Other differences in the series are minor. Models share a common base design and feature the ability to boot and run from floppy diskettes and provide an internal menu.

The differences are primarily in features. The Unisite, less than a year after entering production, was revised in the form of a new DIP module, referred to as the 'Site48.' This adapter had 48 pins in its DIP socket and remained the standard for many years. Its successor, the Site48-HS, is functionally identical but utilizes solid-state switching for the socket pins instead of the electromechanical relays in earlier adapters such as the 2900 and 39xx series.

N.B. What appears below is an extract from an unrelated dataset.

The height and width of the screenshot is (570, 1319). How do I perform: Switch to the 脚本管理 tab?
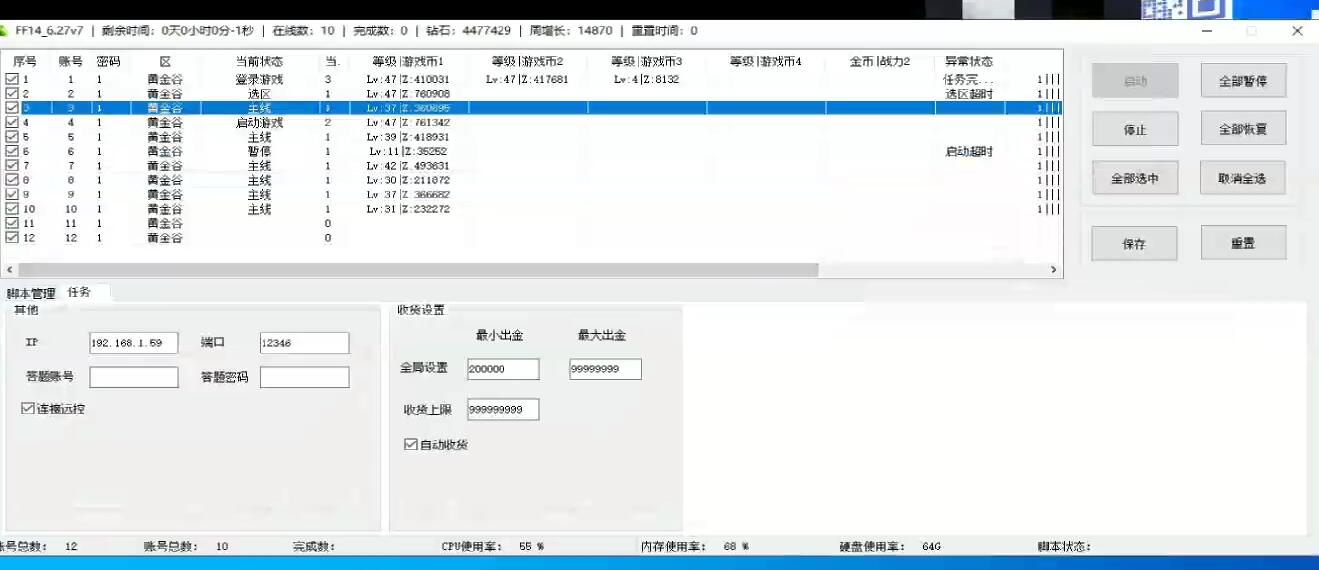(31, 293)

The Unisites featured 512K of user RAM, standard. Field-installable upgrade kits, consisting of a separate memory board, an appropriate number of 30-pin SIMMs, a mounting bracket, and interconnecting cable, were made available to upgrade these early units to 1MB or 8MB. The price for the 8MB upgrade kit was around $495 in the mid-1990s. These early kits required considerable labor to install, including extensive disassembly of the programmer, as the memory board was designed to be mounted under the main circuit board.

In response to these difficulties, as well as improvements in available technology, Unisite's main circuit board soon received major revisions. These included the removal of most of the DIP-based DRAM chips and the addition of two 30-pin memory module sockets on the main board. With these changes, upgrading the programmer's available RAM became much easier, requiring only the removal of the top cover, installation of two SIMMs, and replacement of one PAL chip.

== Mass Storage Module ==
The revisions to the UniSite main board were done to support a new option. Data I/O created the Mass Storage Module (MSM). This consisted of an additional circuit board containing a miniature hard disk drive (either a 2.5-inch PATA/IDE device or a PCMCIA Type III card drive, depending on revision level) and appropriate interface circuitry. All the programmer's operating software and device algorithms could be transferred to the MSM's drive in less than a half-hour, obsoleting floppy diskettes.

The latest revision is entirely solid-state, consisting of a single large FPGA chip as the board's glue logic, an SPROM (Serial Programmable Read-Only Memory) chip, containing the FPGA's operating code, a few SRAM chips for buffering and a solid-state or 'Flash' drive.

The MSM remains an optional, field-installable module for the 3900 and Unisite. Unisite programmers require 8MB of user RAM and controller board revision 701-2313-00 or higher to utilize this option. In addition, the MSM requires operating software revisions of 6.6 or above.

All 3900 series programmers are MSM-compatible at the hardware level. Successful installation of the MSM in a 3900 programmer automatically turns it into the model 3980.

MSM adds another option, a high-speed parallel port interface that supplements the programmer's serial port. In conjunction with a Windows-based PC, and Data I/O's TaskLink software, the parallel port greatly enhances the speed of data transfers to and from the programmer. As one example, a 1MB data file takes at least two minutes to be transferred into or out of a Unifamily programmer via the serial port at its highest available speed (19200 baud). The same file, transferred with the parallel port's help, takes around 30–40 seconds.

Any Unifamily programmer with 'XPi' after its name (Unisite-XPi, 3980-XPi) already has the MSM and parallel port options installed as standard equipment. These programmers represent the end of the Unifamily line and, although no longer in production, are fully supported.

== August 2025 Cybersecurity Incident ==
According to a Form 8-K filing with the Securities and Exchange Commission (SEC), Data I/O experienced a ransomware-related cybersecurity incident on 16 August 2025.